Stage6-3 失われた過去
「…どういうことだ。」
女性はサン隊長を離さずにこちらに目を向けた。
「四つ目の歯車を持っているのは、こいつだ。」
衝撃の事実が発覚した。しかし、理解が追い付かずに困惑した状況が続く。
「…一先ず、サン隊長を離してくれないか。内容を整理したい。」
俺は女性に休戦を求めた。女性は手を離し、サン隊長へ魔法を掛けた。
「ノーエスッ!」
ノーエスとは、詠唱者から逃げられないようにする魔法である。
「…君は何者なんだ?」
「…ライト。元サンライト捜索部隊の副隊長。そして、この人の妹。」
ライトと名乗るその女性は、サン隊長を軽く蹴りながら答える。
「…サン隊長に恨みでも?」
ライトは、込み上げるように高らかに笑った。
「恨み?そんなもんじゃ済まされないよ。なんで私がこんな姿にならなきゃいけないのさ。」
ライトが両眼から赤い光を放つと森のキノコが動き出した。それらは全て歪な形であり、猛毒であった。キノコはサン隊長の周りを囲んだ。

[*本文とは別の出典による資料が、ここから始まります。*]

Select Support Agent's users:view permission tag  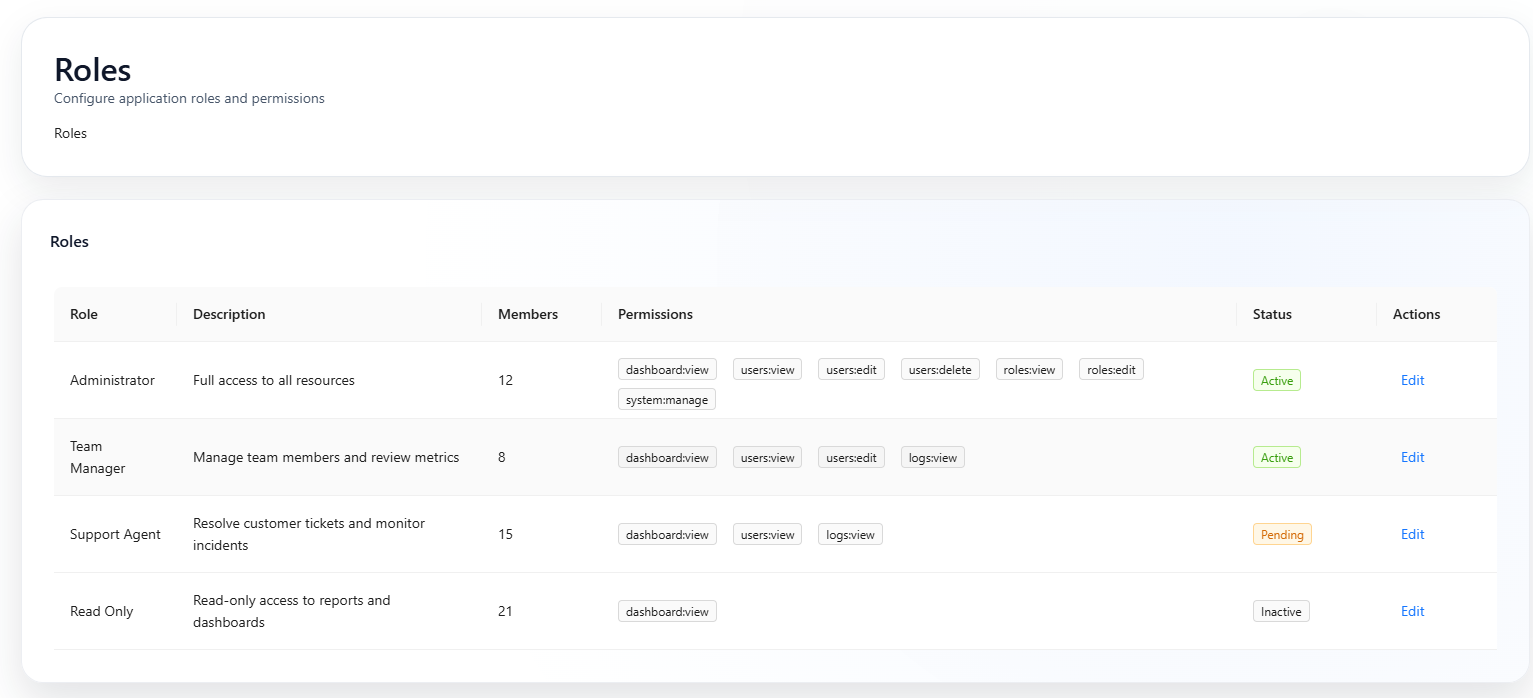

「…こんな猛毒を大量に体内に入れたらどうなると思う?」
ライトは赤黒い瞳をこちらに向けた。
「…落ち着いて話をしたい。まずサン隊長、あなたは妹さんに何をしたんですか。」
サン隊長は黙り込んだまま何も答えなかった。
すると、ライトはその姿を見て溜息を吐く。
「…ほんと、何も変わってないんだね。あの時のまんま。裏切って逃げて見捨てたあの時の。何、まだ捜索部隊なんて続けてたの?妹を見殺しにした奴が隊長気取りですか。」
「…悪かったと思っている。でもあの時は、どうにも出来なかった。俺が無能なばかりに。だからその責任として捜索部隊を…」
「責任?責任って何?存続する事が責任なわけ?」
二人の口喧嘩は止まらず、俺は話に割って入る事にした。
「…キリ無いんで、どちらかその時の話を教えてください。一応僕も捜索部隊らしいので。」
サン隊長は無言だったが、ライトは「わかった」と距離を置き、木にもたれかかった。
「…あんたが話しな。」
サン隊長は頷き、俯いたまま語り出した。
「…アルミやリズが捜索部隊に来る二年くらい前の話だ。」
ーーーーー
二一一九年
俺達は一人の魔族と闘った。
そいつは、見た事のない獣の怪物。緑色の身体にこげ茶色の毛を纏っていた。目は赤く、牙は鋭い。恐らく2m級の大きさであった。
「ライトッ!行けるか!」
「うん!準備万端だよ!」
「頼んだ!はあぁぁぁぁぁぁぁぁぁッ!!!」
魔族だろうが何だろうが俺は怯まなかった。
強さだけが取り柄だった。
だが、それだけじゃ誰も守れない事を学んだ。
一人の隊員が魔族の大きな手に身体を掴まれた。
「やだぁぁぁぁッ!隊長ッ!隊長隊長ッ!助けてえ!早く!ああああああああぁぁぁッ!!!!!」
「…。」
この時初めて、人間が粉々にされる姿を見た。
俺達に降り掛かったのは火の粉だけでなく、血の雨を浴びる事にもなった。
勇敢な隊員の死体が転がった。
顔、上半身、四肢と順に魔族の手から零れ落ちた。
俺は二度とあの眼を忘れられない。
あの日から彼が夢で語りかけてくる。
「…隊長。痛いよ。なんで助けてくれなかったの。」
俺は不眠症になった。目の下のクマはその頃からついている。
「サンッ!下がってッ!」
我に返ると俺は既に魔族の手に収まっていた。
徐々に強くなる握力は、先程の隊員の死を思い出させた。
恐怖で押し潰されそうだった。
「や、やだあぁぁぁぁぁぁぁぁぁッ!!!!!」
俺は情けない事にバタバタと暴れた。子供のように涙を流し、唾液を垂らしながら。
それを見たライトがすぐ様魔族の手に目掛けて走った。
素早い動きに魔族は対応出来ず、手首を切り落とされた。
魔族は大声をあげ、素早い動きでライトに襲いかかった。ライトも俊敏に対応するが、腹部に深い傷を負ってしまった。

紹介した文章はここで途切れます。